I know some individuals reading about these instances will find justifications in their own behaviors, or perhaps not relate to the level of extremeness, but these invasions of body, space, and time start with “innocent” acts such as hard stares.

Women pretend to not notice as men fixate upon their bodies, but we feel it, and it’s uncomfortable. We pretend to not notice because if we dare make eye contact with you, it could lead to you pursuing us when we are very uninterested or it could lead to you pursuing us and then acting violent when we make it known that we are very uninterested. Either way, we lose, so we pretend to not feel the objectifying male gaze. “Innocence” is the foundation for snowballing violence.

Hey, Guy! Everyone knows you are a virile male! Your penis works, we get it!
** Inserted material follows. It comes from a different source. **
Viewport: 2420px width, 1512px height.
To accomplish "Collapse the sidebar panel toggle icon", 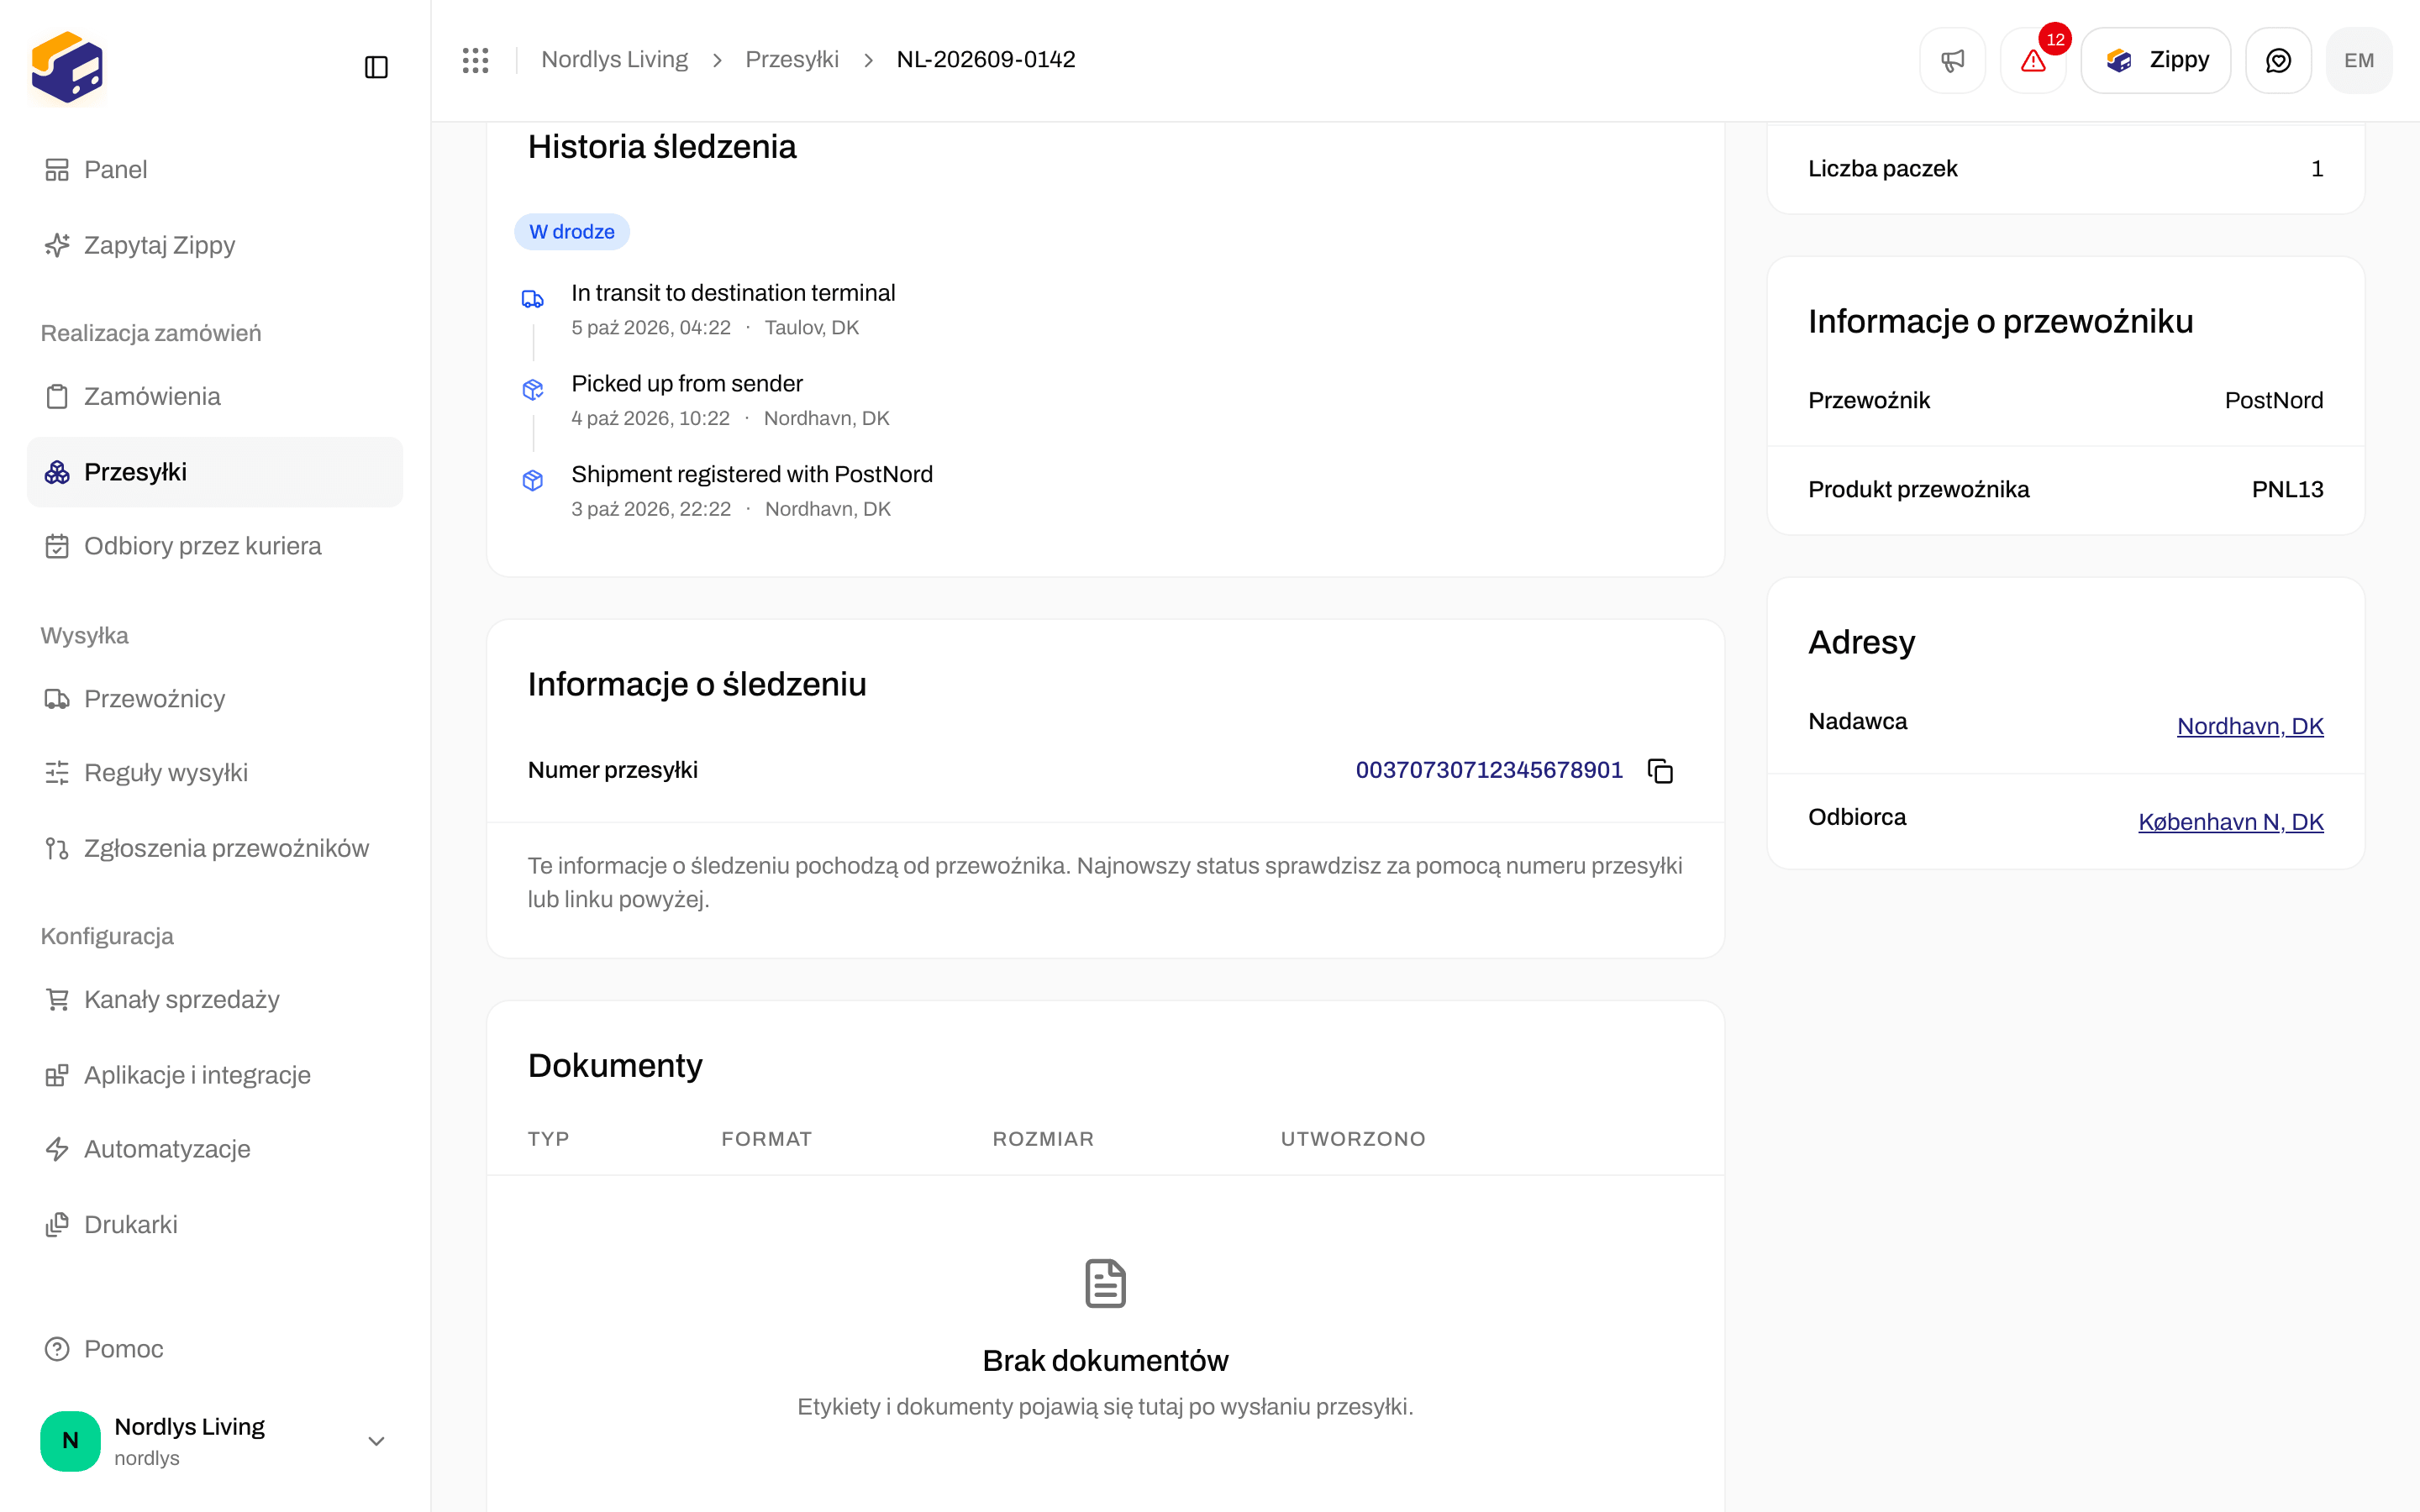I will (x=376, y=67).
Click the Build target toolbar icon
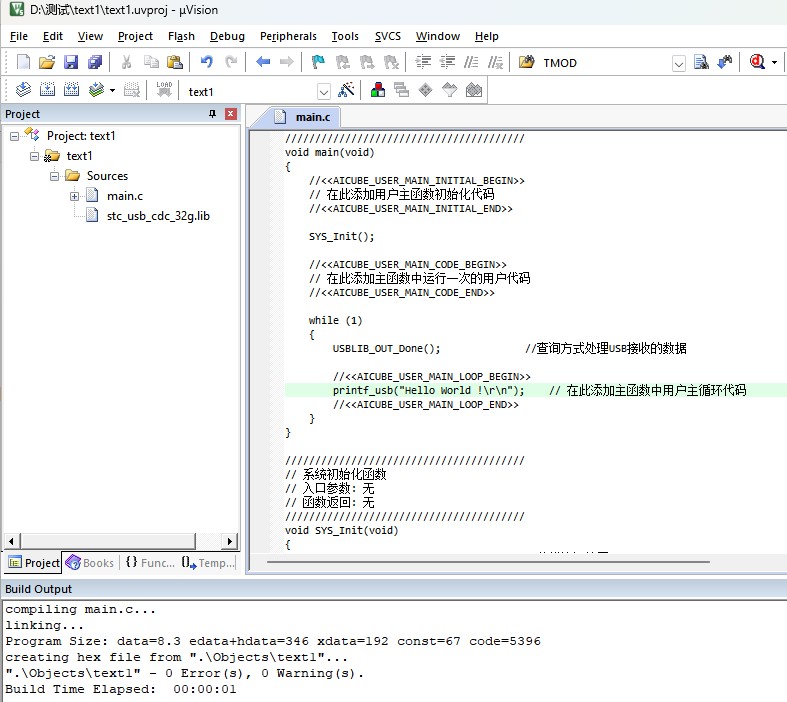The width and height of the screenshot is (787, 702). coord(47,90)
You don’t have to show how desperate you are for a woman by staring her down as she walks by or lives her goddamn life. It’s gross!

I hope this article helps everyone, but especially cisgender, straight men to understand that they are not special and that SURPRISINGLY, the MAJORITY OF WOMEN don’t want sexual advances from strangers!

Dear Guy,

You are not the first man to ever show me attention. I am not flattered by you. I do not find your whistles and sexual advances to be complimentary. They only tell me that I am not free or safe to live my goddamn life in public. Sometimes you’re not even the first man to make an unwanted sexual advance toward me that DAY. You are merely a kernel in the Costco-sized bag of popcorn. And if you think we are angry or rude, know that it is because we are TIRED of being blindly hit on. If you’re going to disrespect us when we are strangers, you’re only going to continue to treat us like shit if we give you a chance. So why would we do anything except reject your advances? And, really, being disgusting toward women in the street isn’t an effective way to get women to sleep with you. Maybe try Tinder? Or speed dating? Maybe ask friends to set you up? Maybe pick up a hobby that isn’t playing video games alone in your room? I promise, lots of women will probably want to sleep with you as soon as you start showing them respect and basic human decency instead of treating them like a checklist.